## Task instructions
Output, word for word, the line that contains "736x405 pixels." and all lines after it in the records below, omitting pictures.

## Raw data
⟨
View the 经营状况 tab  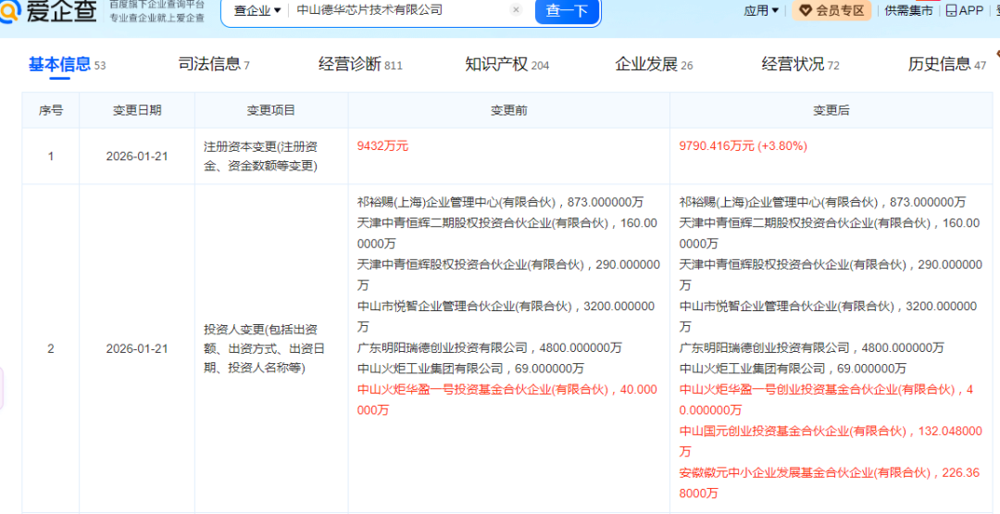[793, 64]
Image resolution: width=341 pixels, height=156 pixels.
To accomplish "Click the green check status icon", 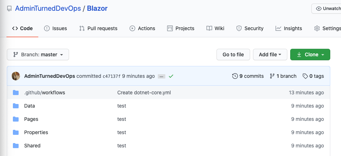I will click(x=171, y=76).
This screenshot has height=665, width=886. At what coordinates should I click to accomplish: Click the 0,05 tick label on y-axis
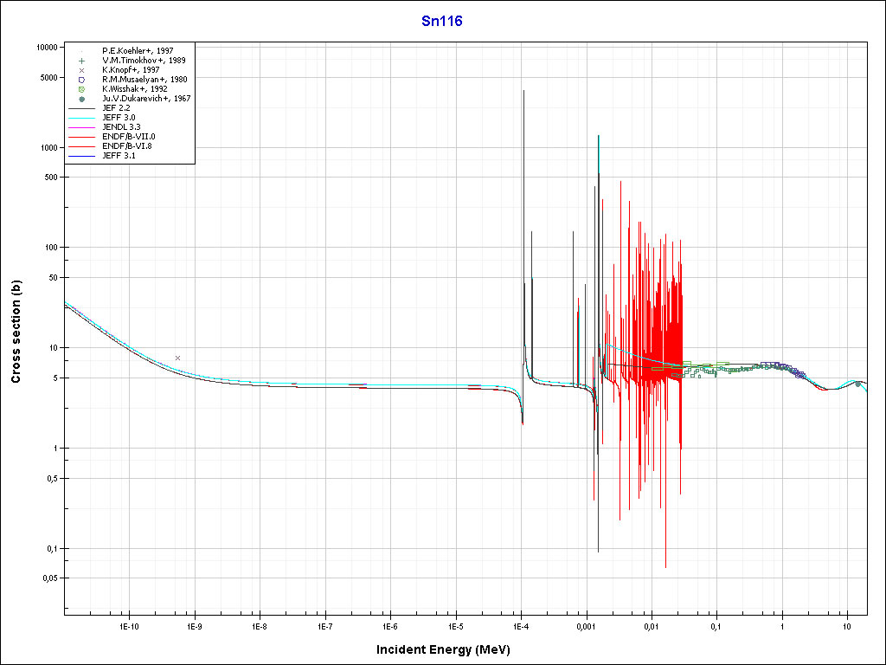point(48,578)
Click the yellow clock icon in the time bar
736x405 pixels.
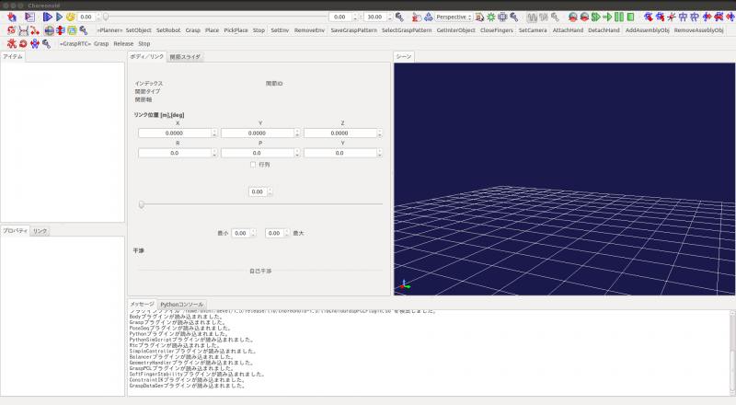point(70,17)
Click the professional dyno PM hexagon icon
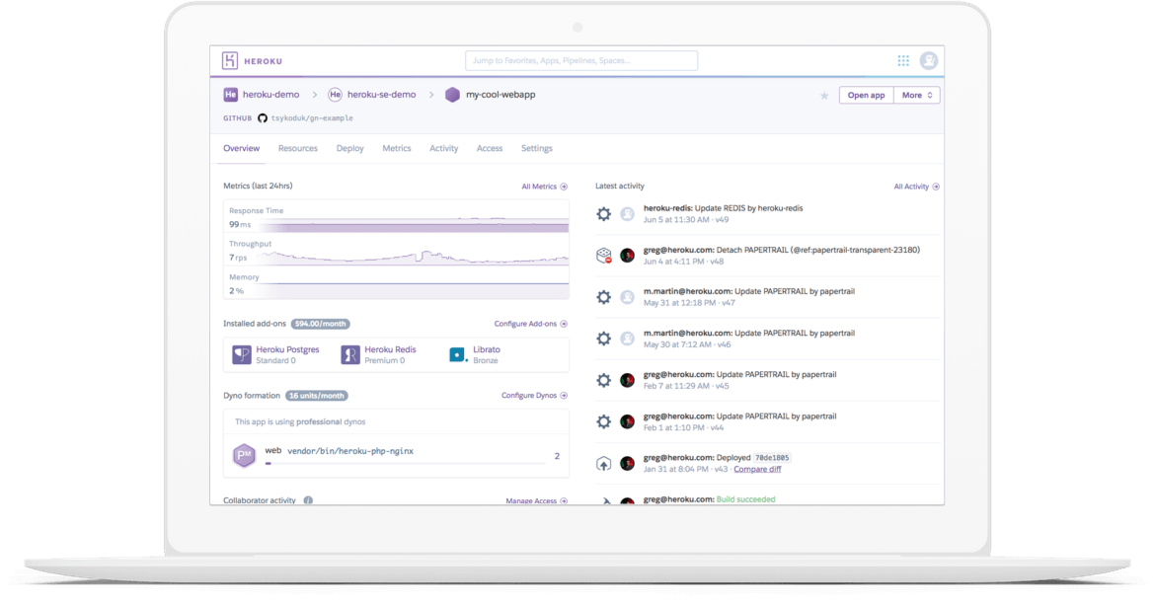This screenshot has height=605, width=1155. [x=244, y=456]
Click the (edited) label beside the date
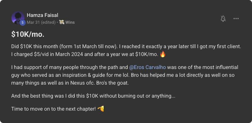 [48, 22]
⟩
## Task response
736x405 pixels.
point(70,17)
Click the professional dyno PM hexagon icon
This screenshot has height=605, width=1155. [x=244, y=456]
Click the (edited) label beside the date
 [48, 22]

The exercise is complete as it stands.